An enduring mystery of physics is how physics jokes can be funny, yet no one has found the required hilaron.
hilarion sounds better and works better from one angle, but I can see why you dropped the i. But i would still have kept it in.
This can be explained by the inhibitory effect caused by a failure to detect the graviton.
Nice one.
A variant made the rounds last year:
A priest, a Higgs boson and a neutrino walk into a bar. The bartender asks: “Say, what do you guys do for a living?”
The Priest and the Higgs say: ”I give mass.”
The neutrino frowns: “Not my field.”
Hehe…good one!
Why is physics like sex?
It may give some practical results, but that’s not why we do it! (Richard Feynman).
More physics jokes at
http://www.paulruffle.com/physicsjokes.htm
And one of mine:
A Higgs Boson went into a gym to work out and lose weight but it was a massive failure and the gym instructor said “Mr Higgs Boson, this is clearly not your field”.
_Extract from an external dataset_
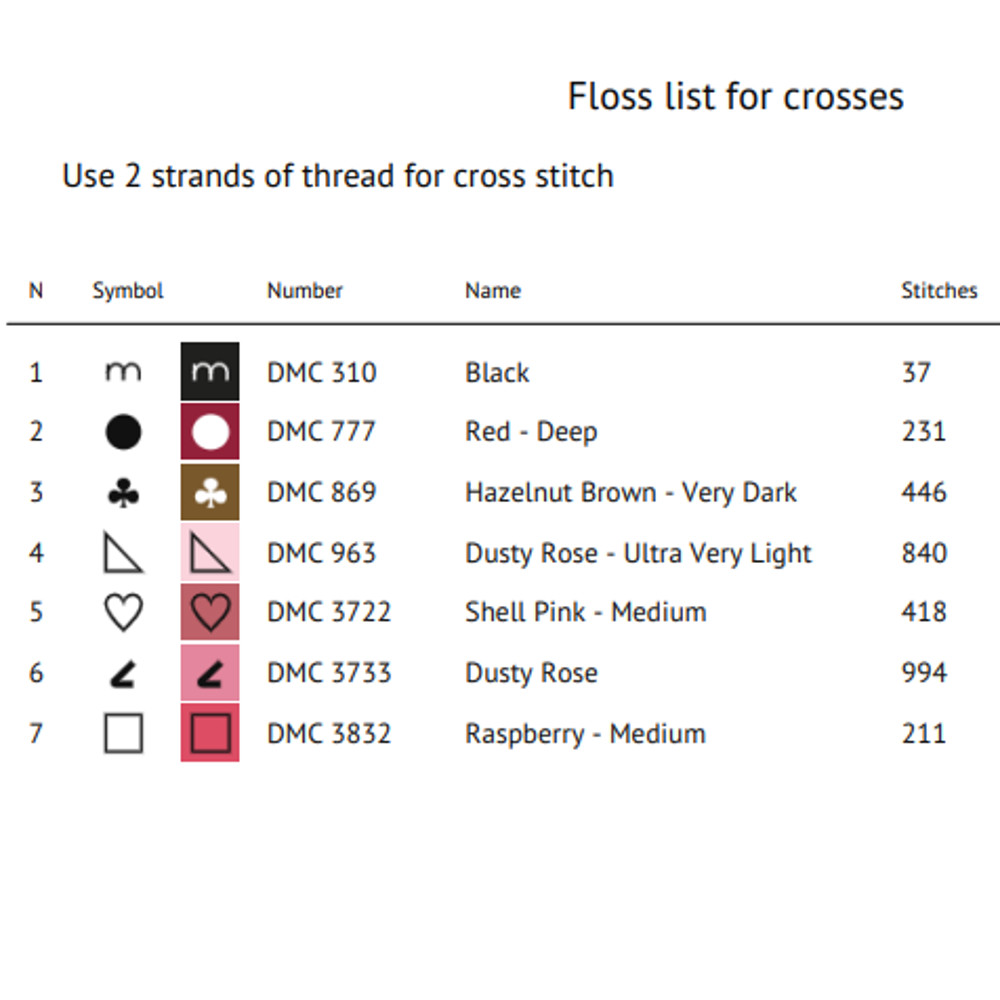The width and height of the screenshot is (1000, 1000).
Task: Click the empty square symbol in row 7
Action: click(123, 733)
I will suffer whatever opprobrium this generates in silence.
Not after we subject you to the Comfy Chair. Ha! Bet you didn’t expect that!
b&
Sorry for being so dense (it the Higgs
Bosons fault) but what is the Comfy Chair
and what happens when I am subjected to it???
It’s Python. 🙂
…but it works just as well in Perl or Ruby….
b&
What happens when you’re subjected to the Comfy Chair?
Why, of course, you confess! Confess! CONFESS!
Cheers,
b&
Still don’t get it, nor the Python
reference. Python is a programming language isn’t it?
For not helping me with this I punish you with
the following:
Another physics joke (or pun) from yours truly:
A Higgs Boson barged into a particle party to which it was not invited past the W and Z bosons that tried to keep it out but were too weak to resist.
To get this one check out http://en.wikipedia.org/wiki/W_and_Z_bosons.
Isn’t it awful.
And I’m too weak to resist trying to make up these jokes.
I drove a good friend to distraction with my
Bagel jokes, but finally ran out of possibilities. So watch out!!
Erm…well…you claimed you would remain silent…and I countered that you wouldn’t after being subjected to the Comfy Chair, the most horrific imaginable torture device.
And the skit was by Monty Python…but Python is also the name of a scripting language, and Perl and Ruby are also scripting languages….
b&
Well I wasn’t silent because I didn’t
understand that the comments were opprobrium.
So I didn’t lie. Besides I am too dense to be insulted. I’ll have to check out the Monty Python skit.
This reminds me of a Fernandel film, Francois Premier, in which his character travels back in time and is tortured by the clergy by having salt put on the bottom of his bare feet and a goat lick the salt off, tickling him ferociously. Is the Comfy Chair something like that??
You might have missed it, but I linked to the Comfy Chair skit in an earlier response….
b&
Hello Ben
I finally checked out the Comfy Chair
in which the lady was to stau until lunchtime.
I see that its lunchtime for me now so the
torture will stop.
Thanks
Well, at least I was right that you didn’t expect it….
b&
Ok, everybody.
I think it’s time we put this joke into hospice and just let it die peacefully.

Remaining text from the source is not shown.